Vielleicht ist Derartiges bereits geplant. Allerdings sind von außen noch keine Ansätze dazu sichtbar. Weder gibt es open access-Konzept, das die Einbindung und Nachnutzung des Materials in anderen Zusammenhängen anbietet, noch werden Möglichkeiten des Einbringens von zusätzlicher Information aufgezeigt. Zwar gibt eine URL, mit der die Datensatz des einzelnen Abzugs aufgerufen werden können (auch wenn es sich nicht um eine URI oder PURL handelt), jedoch bereits eine Möglichkeit per deep links auf die thumbnails des jeweiligen Werkes zu verweisen, fehlt wieder.

Am Ende stellt sich auch noch eine grundsätzlichere Frage. Kann so ein Unterfangen heute noch vorwiegend als nationales oder jedenfalls einsprachiges Projekt konzipiert werden? Graphikproduktion und Graphiksammeln sind hochgradig internationale Phänomene.
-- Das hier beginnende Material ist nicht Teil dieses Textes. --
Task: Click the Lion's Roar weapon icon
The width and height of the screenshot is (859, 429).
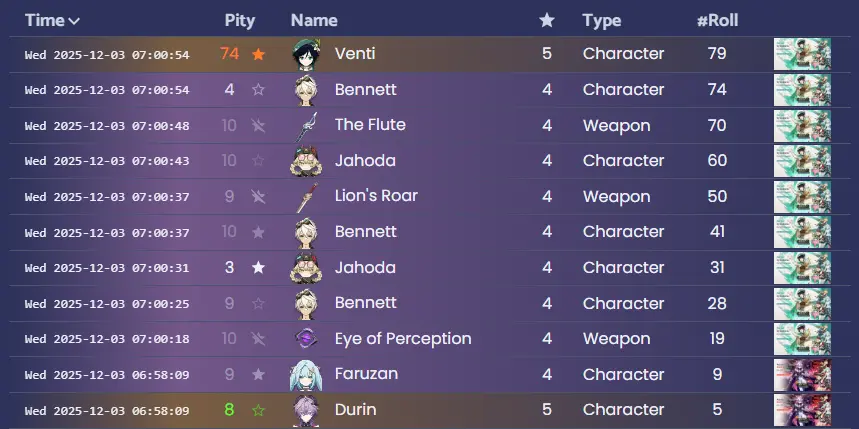Action: click(305, 197)
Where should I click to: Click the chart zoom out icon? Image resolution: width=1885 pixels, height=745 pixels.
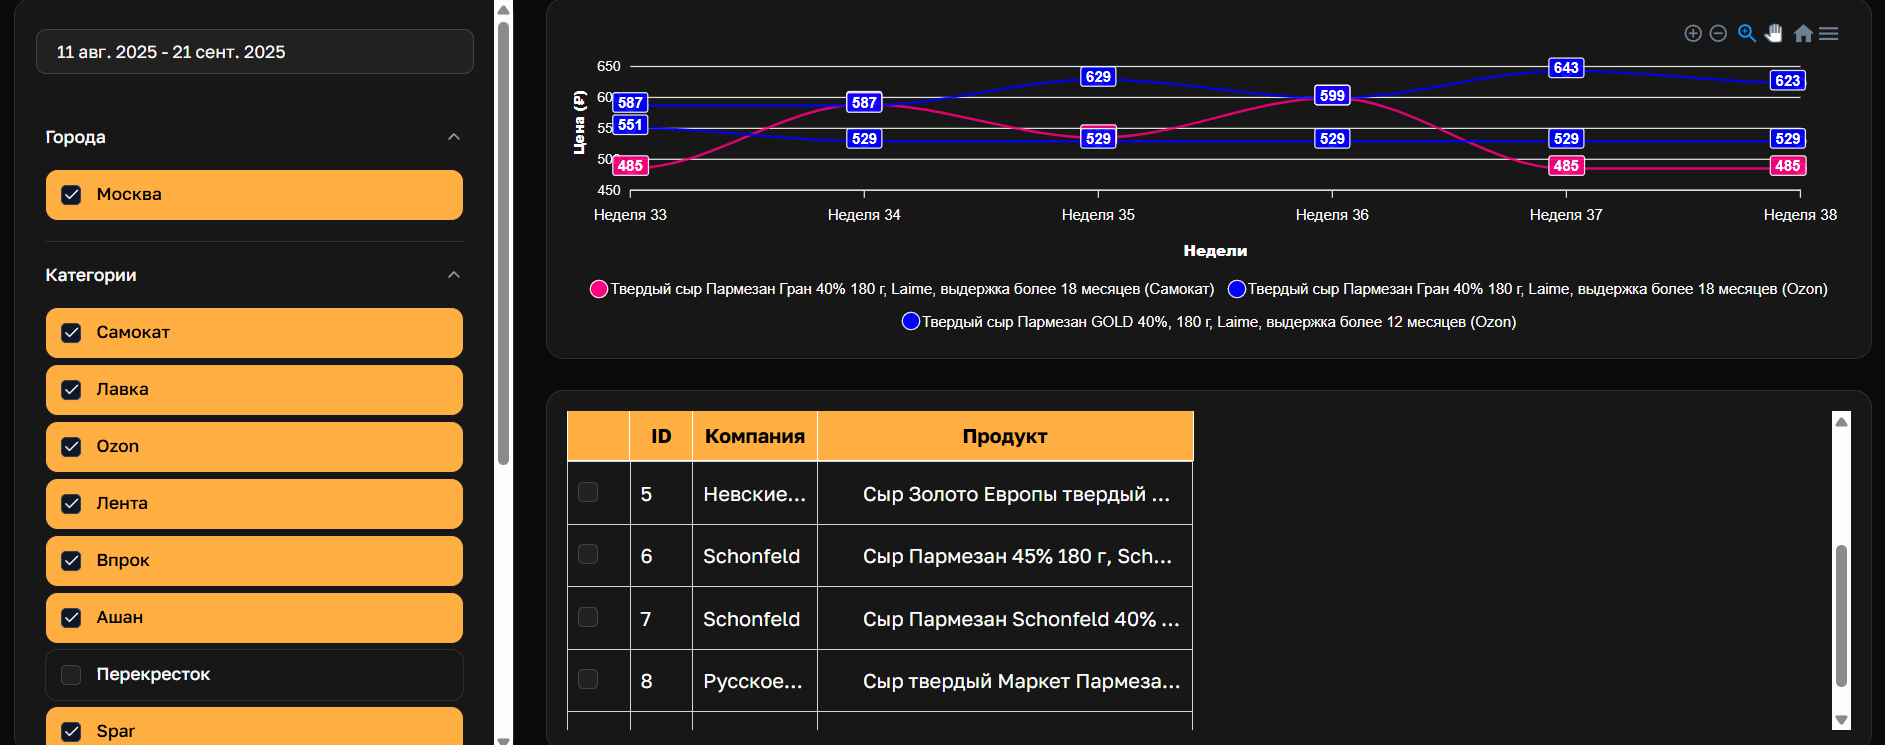pos(1718,34)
Die Entwicklungen im kunsthistorischen Dokumentationswesen haben in den letzten Jahrzehnten eine Menge Klassifikationen und Datenmodelle wie Iconclass, AAT und CidocCRM hervorgebracht, mit denen sich zumindest die wichtigsten Sachverhalte sprachübergreifend, ja gewissermaßen sprachunabhängig, beschreiben lassen. Auch hierzu sind bislang noch kaum Ansätze sichtbar. Eine maximale Strukturierung und Formalisierung von Daten mag scheinbar der Perspektive einzelner Sammlungen entgegenstehen, die einen Online-Katalog noch immer als Pendant zum gedruckten Bestandskatalog sehen. Das muss aber nicht sein; selbst in einem eher als Datenbank aufgefassten Portal könnten die oft vorhandenen, von den einzelnen Sammlungen für ihre eigenen Blätter erstellten klassischen Katalogartikel als sekundäre Texte –  ebenso wie auch andere Forschungsliteratur – zugänglich gemacht werden.

Das ist ja das Schöne am Digitalen: Man kann das Eine tun und muss das Andere nicht lassen – und dasjenige, was noch nicht getan wurde, kann fast jederzeit nachgeholt werden. Aber man sollte es auch tun, denn „digital“ kann mehr! Um aber fair zu sein, muss angenommen werden, dass die monierten Punkte vielleicht schon längst geplant oder gar in Arbeit sind, was dem Außenstehenden jedoch nicht bekannt sein kann. Zukünftige Leser dieses Textes werden die aufgelisteten Beobachtungen hoffentlich nicht mehr antreffen. Und um schließlich auch dem aktuellen Zustand gegenüber Anerkennung zu zollen, muss gesagt werden, dass es bereits jetzt viel Vergnügen bereitet, etwa in den Handzeichnungen eines Künstlers zu blättern, bei denen die Katalogisierung weitgehend unproblematisch ist.